Wednesday, 20 March, 2019

Blood test could predict kidney transplant rejection

UK researchers have found a way to predict rejection of a kidney transplant before it happens, by monitoring the immune system of transplant patients. Their research has been published in the journal EBioMedicine.

A renal transplant offers the best treatment for patients whose kidneys have failed, with around 3000 carried out annually in the UK. Acute rejection occurs when the body’s immune system begins to attack the donated organ, and affects around 2 in 10 patients in the first year after the transplant. It can also affect the lifespan of the transplanted organ.

Currently, acute rejection can only be confirmed by taking a biopsy of the transplanted organ. While acute rejection can be treated, this can only be done when the organ is already affected and damage has already occurred.

Researchers from the National Institute for Health Research Biomedical Research Centre, a partnership between Guy’s and St Thomas’ and King’s College London, have now found that a signature combination of seven immune genes in blood samples can predict rejection earlier than current techniques. Monitoring these markers in transplant patients with regular blood tests could help doctors intervene before any damage to the organ occurs, and improve outcomes for patients.

The team recruited 455 patients who received a kidney transplant at Guy’s Hospital and followed these patients over the first year of their transplant, collecting regular blood and urine samples. Using these samples and analysing the data over time, they developed a signature combination of seven genes that differentiated patients who developed rejection from those who did not. They then tested for the signature via a blood test in a separate cohort of patients, and validated that it predicted transplant rejection.

The team also identified a six-gene signature for a less common form of complication. BK-virus nephropathy can look clinically similar to acute rejection, but requires a very different therapy — reducing immunosuppression. Being able to distinguish between these complications would mean clinicians can ensure that patients receive the most appropriate treatment.
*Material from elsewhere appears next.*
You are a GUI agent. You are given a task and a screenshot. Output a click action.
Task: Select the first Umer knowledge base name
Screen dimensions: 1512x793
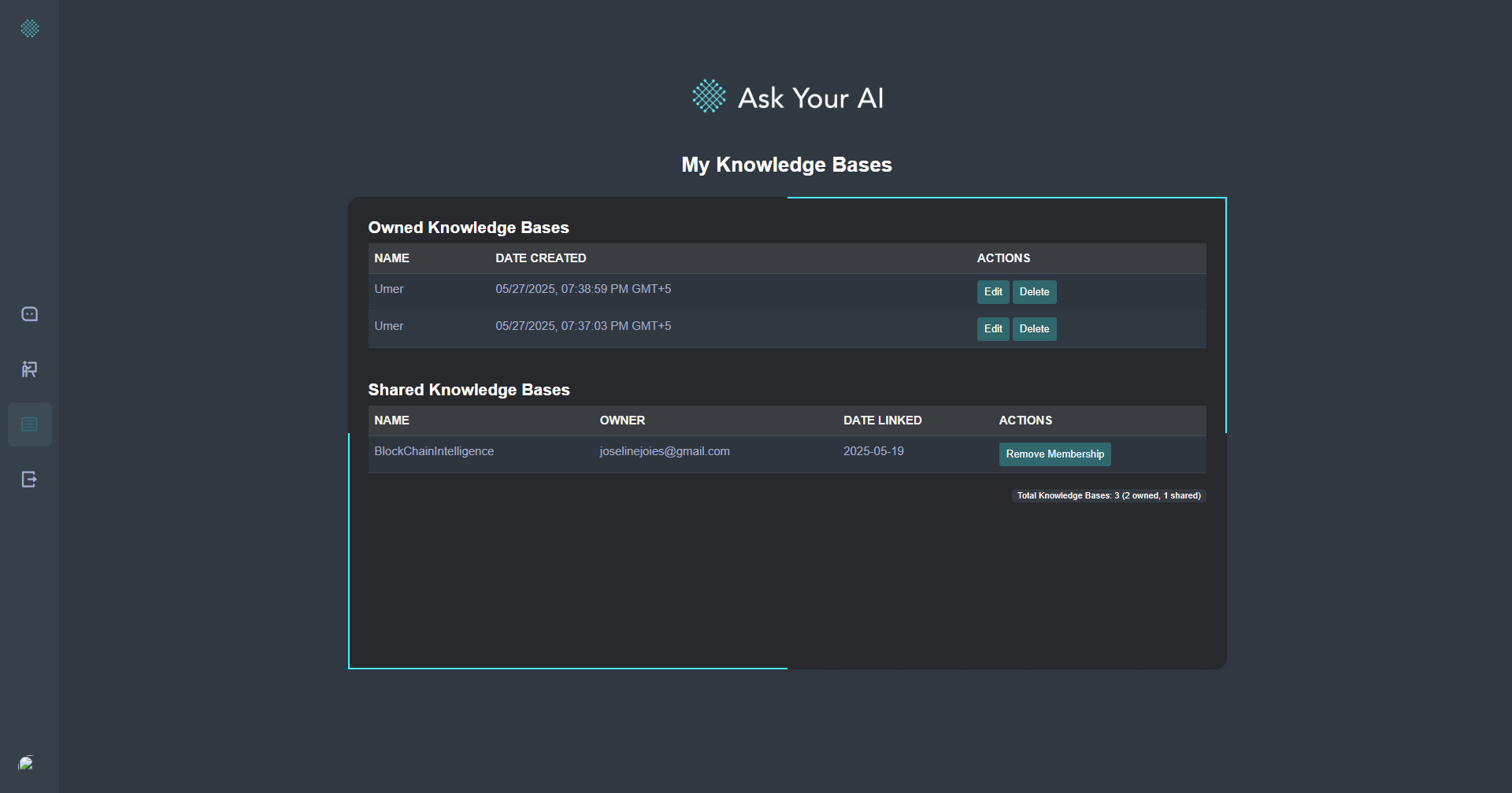pyautogui.click(x=388, y=288)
Once the new technique is validated further, it has the potential to offer clinicians the use of a simple blood test to predict rejection. Being able to intervene before the event will help prevent damage to patients, and extend the life of the transplanted organ.
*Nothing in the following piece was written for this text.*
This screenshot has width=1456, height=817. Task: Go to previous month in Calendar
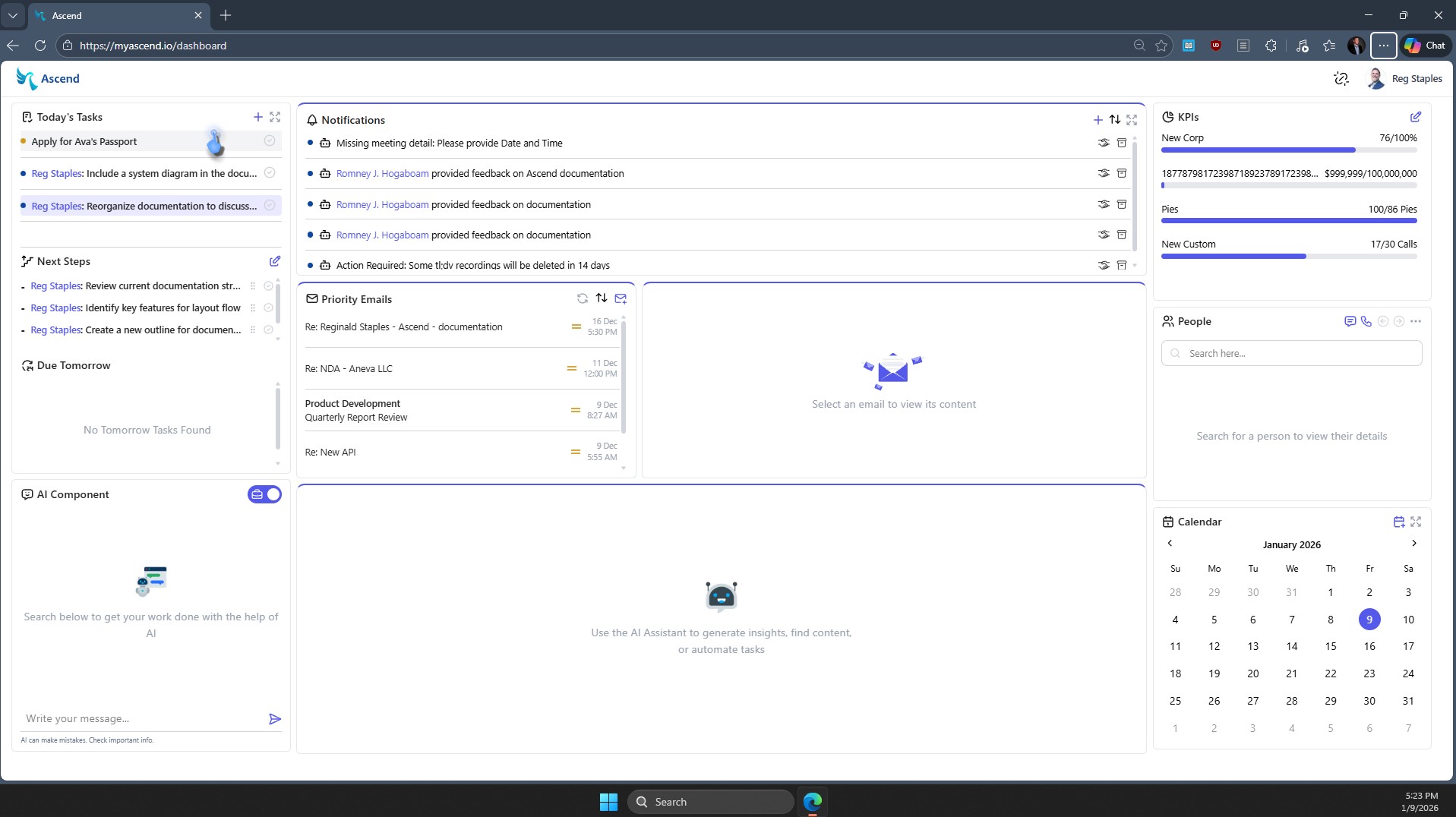pyautogui.click(x=1170, y=544)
“This advance could make a huge difference to our ability to monitor kidney transplant patients and treat rejection earlier,” said Dr Paramit Chowdhury, an author on the paper. “It may also save some patients from an unnecessary biopsy. It is a first step in getting a better insight into the status of a patient’s immune system, allowing better tailoring of the patient’s anti-rejection treatment.

“A big challenge at the moment is that even the best transplanted organ has a limited lifespan of up to 30 years. By being able to pick up signs of rejection early, we might increase the lifespan of the organ and help patients have a better quality of life, for longer.”